Dia mengutip Pasal 27-30 Undang-Undang Nomor 19 Tahun 2016 tentang Perubahan Atas UU No. 11 Tahun 2008 tentang Informasi dan Transaksi Elektronik (ITE). Menurutnya, pada pasal-pasal tersebut merupakan bentuk-bentuk pelanggaran yang paling sering terjadi di masyarakat. Seperti diketahui, Pasal 27 UU ITE menyatakan perbuatan yang dilarang seperti pendistribusian, transmisi dan perbuatan yang menyebabkan dapat diaksesnya muatan melanggar keasusilaan, perjudian, pencemaran nama baik dan pengancaman.

Kemudian, Pasal 28 mengatur pelarangan penyebaran berita bohong dan menyesatkan sehingga merugikan konsumen dalam transaksi elektronik. Pasal 29 mengatur pelarangan ancaman kekerasan dan menakut-nakuti yang ditujukan secara pribadi. Dan Pasal 30 mengatur pelarangan pengaksesan komputer atau sistem elektronik tanpa izin maupun secara paksa.

Rizky menyoroti berbagai pelanggaran hukum pada transaksi online. Kasus penipuan produk oleh toko online sering dialami masyarakat. “Saat belanja online, harus waspada karena barangnya tidak dapat dilihat secara langsung maka sering sekali hasilnya zonk atau barang yang didapat tidak sesuai dengan gambar,” kata Rizky. Dia menjelaskan saat terjadi pelanggaran berbelanja online, masyarakat memiliki hak untuk mendapat ganti rugi seperti yang diatur dalam UU Nomor 8 Tahun 1999 tentang Perlindungan Konsumen.

Masyarakat diminta berhati-hati saat menggunakan pinjaman online atau financial technology peer to peer. Dia menjelaskan banyak beredar fintech ilegal yang menetapkan bunga pinjaman tinggi serta rawan pencurian data. Dia meminta masyarakat agar memeriksa izin penyelenggara atau fintech tersebut di Otoritas Jasa Keuangan. Kemudian, persetujuan pengaksesan data pada telepon genggam konsumen fintech oleh penyelenggara terdapat pada klausula baku perjanjian.
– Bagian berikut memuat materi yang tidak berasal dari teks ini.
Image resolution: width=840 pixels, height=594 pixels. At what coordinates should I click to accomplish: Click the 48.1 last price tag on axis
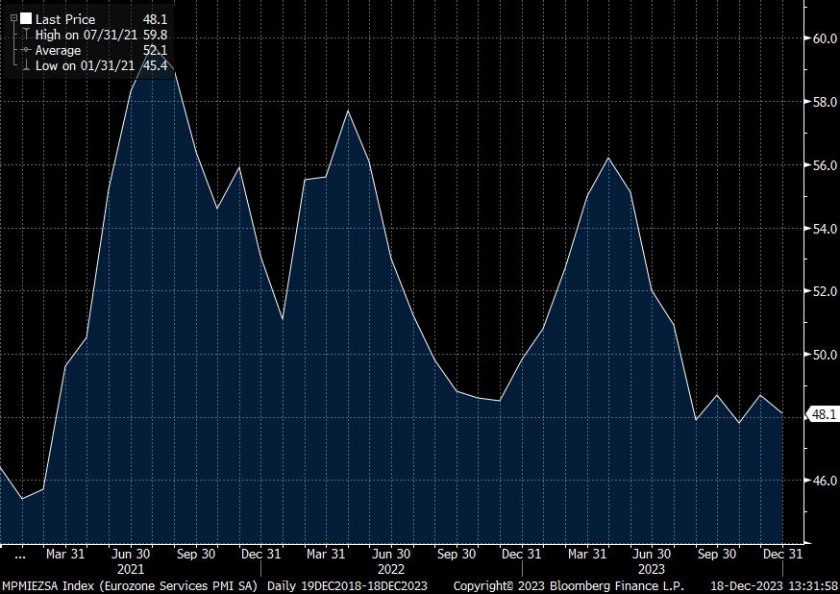824,414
Sehingga, saat masyarakat memberi persetujuan akses tersebut maka dapat dikatakan sudah mengizinkan perusahaan fintech mengakses data konsumen.

“Pinjaman online ini harus tahu legal atau ilegal caranya bisa lihat dulu sudah terdaftar di OJK atau belum. Pinjaman online ini utang-piutang sehingga ada kontrak-kontrak yang disepakati. Awal-awal sekali sebelum menyetujui pinjaman cermati dulu isi kontraknya, baca secara detil mengenai yang diatur dalam kontrak misalnya tanggal jatuh tempo pembayaran. Fintech ini juga ada risiko pengaksesan data sehingga mereka bisa SMS orang-orang yang ada dalam daftar telepon kita,” jelas Rizky.